Six months ago, my world split into before and after.
Before, I measured my days in meetings, escalations, and response times. After, I measure them in feeding cycles, nap windows, and the tiny expressions that cross my baby’s face. Fast, fleeting, and full of meaning.
The sleepless nights, the morning smiles, the in-between moments nobody warns you about. They have been teaching me things. Quietly, steadily, in ways I am still making sense of.
To be honest, motherhood is teaching me more about customer experience than any dashboard ever did.
When I look at my baby, I sometimes think he is my smallest customer. He doesn’t use words. He doesn’t file tickets or explain his problem. But he has expectations, very clear ones. For attention. For safety. For the simple comfort of knowing that someone is there. And when those expectations aren’t met, he doesn’t escalate. He cries. Quietly at first, then not so quietly.
In customer support, we spend so much time focused on what customers say. What they type, what they report, what they escalate. But feelings don’t always make it into tickets. Motherhood is teaching me to pay attention to what people feel, even when they can’t find the words for it.
I think about this a lot during the night wakings. The house is quiet, everyone is asleep, and it’s just me and my baby in the dark and as my baby stirs at 2 AM, I realise he doesn’t need anything elaborate from me. He just needs to know I’m there. A warm voice. A familiar touch. The reassurance that someone heard him. And I keep thinking about how true that is for customers too. They don’t always need the perfect solution right away. They just need to feel that someone is present, paying attention, and actually trying.

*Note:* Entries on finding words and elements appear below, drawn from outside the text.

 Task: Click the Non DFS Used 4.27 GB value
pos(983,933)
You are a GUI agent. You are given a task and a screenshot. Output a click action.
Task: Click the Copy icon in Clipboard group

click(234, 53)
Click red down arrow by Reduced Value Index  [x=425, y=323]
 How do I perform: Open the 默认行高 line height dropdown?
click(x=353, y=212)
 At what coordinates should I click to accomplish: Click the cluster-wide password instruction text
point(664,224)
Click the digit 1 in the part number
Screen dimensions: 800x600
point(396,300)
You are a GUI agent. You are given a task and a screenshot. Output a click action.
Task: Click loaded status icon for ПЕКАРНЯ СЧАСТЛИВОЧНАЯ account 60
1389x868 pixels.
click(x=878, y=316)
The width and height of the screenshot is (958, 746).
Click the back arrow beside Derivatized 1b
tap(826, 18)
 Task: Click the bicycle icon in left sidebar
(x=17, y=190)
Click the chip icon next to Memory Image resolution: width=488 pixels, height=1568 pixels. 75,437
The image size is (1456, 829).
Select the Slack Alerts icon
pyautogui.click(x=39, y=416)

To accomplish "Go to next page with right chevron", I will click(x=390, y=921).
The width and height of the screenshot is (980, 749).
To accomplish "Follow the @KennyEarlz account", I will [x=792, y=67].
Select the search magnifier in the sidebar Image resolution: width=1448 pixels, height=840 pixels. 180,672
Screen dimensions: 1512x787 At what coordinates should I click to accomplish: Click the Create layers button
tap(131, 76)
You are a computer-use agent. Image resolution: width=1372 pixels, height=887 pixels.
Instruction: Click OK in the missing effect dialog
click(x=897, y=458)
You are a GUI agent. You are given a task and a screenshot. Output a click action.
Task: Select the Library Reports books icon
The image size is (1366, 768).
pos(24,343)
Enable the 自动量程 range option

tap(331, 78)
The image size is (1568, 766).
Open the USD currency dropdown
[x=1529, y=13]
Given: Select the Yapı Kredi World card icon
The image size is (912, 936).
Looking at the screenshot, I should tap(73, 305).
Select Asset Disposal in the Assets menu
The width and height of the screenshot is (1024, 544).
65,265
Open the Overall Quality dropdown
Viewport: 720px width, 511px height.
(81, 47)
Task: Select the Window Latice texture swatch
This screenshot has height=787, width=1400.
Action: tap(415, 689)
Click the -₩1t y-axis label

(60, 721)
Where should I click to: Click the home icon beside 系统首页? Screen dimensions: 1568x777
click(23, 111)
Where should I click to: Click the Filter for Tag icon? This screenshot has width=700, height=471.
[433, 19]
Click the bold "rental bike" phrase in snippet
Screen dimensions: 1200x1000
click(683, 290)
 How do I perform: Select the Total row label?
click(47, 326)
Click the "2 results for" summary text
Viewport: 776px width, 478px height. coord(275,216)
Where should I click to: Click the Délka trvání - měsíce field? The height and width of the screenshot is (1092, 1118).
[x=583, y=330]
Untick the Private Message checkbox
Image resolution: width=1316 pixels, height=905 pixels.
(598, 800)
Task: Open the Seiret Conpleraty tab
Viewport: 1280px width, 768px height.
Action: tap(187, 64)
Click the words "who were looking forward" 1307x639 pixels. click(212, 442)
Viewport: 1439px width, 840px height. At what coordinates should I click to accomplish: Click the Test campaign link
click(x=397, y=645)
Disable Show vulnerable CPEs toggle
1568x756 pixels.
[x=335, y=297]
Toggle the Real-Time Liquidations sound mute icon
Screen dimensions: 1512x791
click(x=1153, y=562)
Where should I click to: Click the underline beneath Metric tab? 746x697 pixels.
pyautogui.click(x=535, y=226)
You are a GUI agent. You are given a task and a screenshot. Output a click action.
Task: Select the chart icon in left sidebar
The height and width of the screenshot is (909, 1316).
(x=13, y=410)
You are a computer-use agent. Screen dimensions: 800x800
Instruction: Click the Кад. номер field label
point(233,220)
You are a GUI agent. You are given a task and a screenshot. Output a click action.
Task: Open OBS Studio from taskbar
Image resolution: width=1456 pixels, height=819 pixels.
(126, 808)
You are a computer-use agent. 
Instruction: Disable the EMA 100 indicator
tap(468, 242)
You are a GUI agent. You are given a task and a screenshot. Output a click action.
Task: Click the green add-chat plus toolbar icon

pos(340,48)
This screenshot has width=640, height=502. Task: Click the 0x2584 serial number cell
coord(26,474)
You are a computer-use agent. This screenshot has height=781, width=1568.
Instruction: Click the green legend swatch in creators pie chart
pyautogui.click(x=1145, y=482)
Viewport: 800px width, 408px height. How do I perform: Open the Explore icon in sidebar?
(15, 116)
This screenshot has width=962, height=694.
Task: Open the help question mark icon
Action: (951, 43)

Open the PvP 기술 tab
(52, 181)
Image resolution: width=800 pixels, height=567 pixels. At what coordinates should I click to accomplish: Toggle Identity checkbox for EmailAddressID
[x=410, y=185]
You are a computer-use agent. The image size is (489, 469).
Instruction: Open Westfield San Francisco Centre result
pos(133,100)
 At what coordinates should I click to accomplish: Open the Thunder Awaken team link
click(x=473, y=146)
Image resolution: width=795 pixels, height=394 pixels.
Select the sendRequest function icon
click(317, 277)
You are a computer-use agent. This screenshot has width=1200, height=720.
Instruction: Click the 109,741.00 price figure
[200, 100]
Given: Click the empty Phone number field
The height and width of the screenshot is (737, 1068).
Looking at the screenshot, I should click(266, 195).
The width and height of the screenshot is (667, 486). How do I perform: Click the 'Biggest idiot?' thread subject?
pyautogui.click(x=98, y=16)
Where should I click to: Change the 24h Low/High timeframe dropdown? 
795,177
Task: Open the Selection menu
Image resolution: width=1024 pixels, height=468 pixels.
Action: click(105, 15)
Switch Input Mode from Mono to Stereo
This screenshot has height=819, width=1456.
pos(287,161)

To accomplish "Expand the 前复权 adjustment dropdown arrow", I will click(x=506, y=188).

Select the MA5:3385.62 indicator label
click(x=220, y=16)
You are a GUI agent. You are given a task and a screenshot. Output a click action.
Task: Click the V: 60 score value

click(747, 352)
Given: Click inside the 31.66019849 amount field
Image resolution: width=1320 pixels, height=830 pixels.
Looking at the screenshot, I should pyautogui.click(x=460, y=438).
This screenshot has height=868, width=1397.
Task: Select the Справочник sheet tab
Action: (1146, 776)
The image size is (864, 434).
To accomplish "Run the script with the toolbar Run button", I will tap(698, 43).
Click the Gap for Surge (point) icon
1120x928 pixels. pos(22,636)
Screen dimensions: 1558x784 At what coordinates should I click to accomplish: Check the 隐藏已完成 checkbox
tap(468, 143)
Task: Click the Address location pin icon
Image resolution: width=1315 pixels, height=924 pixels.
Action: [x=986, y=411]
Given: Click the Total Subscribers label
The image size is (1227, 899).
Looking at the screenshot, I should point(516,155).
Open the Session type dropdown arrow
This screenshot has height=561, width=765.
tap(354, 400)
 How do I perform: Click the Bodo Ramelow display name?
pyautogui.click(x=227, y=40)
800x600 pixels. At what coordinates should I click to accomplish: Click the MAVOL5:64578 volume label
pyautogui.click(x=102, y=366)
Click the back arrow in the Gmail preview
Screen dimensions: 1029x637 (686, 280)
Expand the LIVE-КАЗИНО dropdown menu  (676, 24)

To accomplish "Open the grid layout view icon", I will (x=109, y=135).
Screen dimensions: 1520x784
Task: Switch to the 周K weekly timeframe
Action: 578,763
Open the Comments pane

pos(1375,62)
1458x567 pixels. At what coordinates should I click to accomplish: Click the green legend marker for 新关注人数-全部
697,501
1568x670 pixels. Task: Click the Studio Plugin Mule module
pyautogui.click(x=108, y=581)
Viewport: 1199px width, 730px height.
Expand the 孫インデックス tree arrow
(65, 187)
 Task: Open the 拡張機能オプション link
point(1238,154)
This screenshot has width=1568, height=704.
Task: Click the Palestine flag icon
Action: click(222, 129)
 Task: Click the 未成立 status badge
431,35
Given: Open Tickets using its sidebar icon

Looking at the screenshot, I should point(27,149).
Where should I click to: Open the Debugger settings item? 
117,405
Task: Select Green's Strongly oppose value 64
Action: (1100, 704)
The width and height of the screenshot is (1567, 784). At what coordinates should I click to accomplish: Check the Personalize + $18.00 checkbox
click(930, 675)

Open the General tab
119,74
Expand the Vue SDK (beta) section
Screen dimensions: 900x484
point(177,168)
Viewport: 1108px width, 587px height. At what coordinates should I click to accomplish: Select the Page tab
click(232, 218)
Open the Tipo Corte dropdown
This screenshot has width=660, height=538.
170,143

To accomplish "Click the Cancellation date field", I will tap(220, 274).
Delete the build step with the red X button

Motherhood also held up a mirror to me in ways I didn’t expect. I had my own expectations going in. Schedules. Rhythms. A baby who would follow the plan. And when reality looked nothing like that, I felt genuinely unsettled. Then one night it hit me. Isn’t this exactly what we do to our customers? We expect them to read the documentation, follow the onboarding flow, understand the product the way we understand it. We build for the ideal user and quietly forget about the real one.
And response time. If I take even a moment too long to respond to my baby’s cry, he doesn’t measure the delay in minutes. He measures it in uncertainty. In that unsettling feeling of not being sure someone is coming. Customers do exactly the same. A four hour wait isn’t four hours. It’s anxiety. It’s wondering if anyone cares. It’s a small piece of trust quietly leaving.
You can’t escalate a baby. You can’t rush his timeline or apply logic to a human being who is simply growing at his own pace, in his own way. And sitting with that has made me want to be a little more gentle with customers too. A little less rigid. A little more human.
Six months in, covered in milk and love and exhaustion, I have realised something simple.
Empathy isn’t a soft skill.
It’s operational intelligence.
And my smallest customer is my greatest teacher!!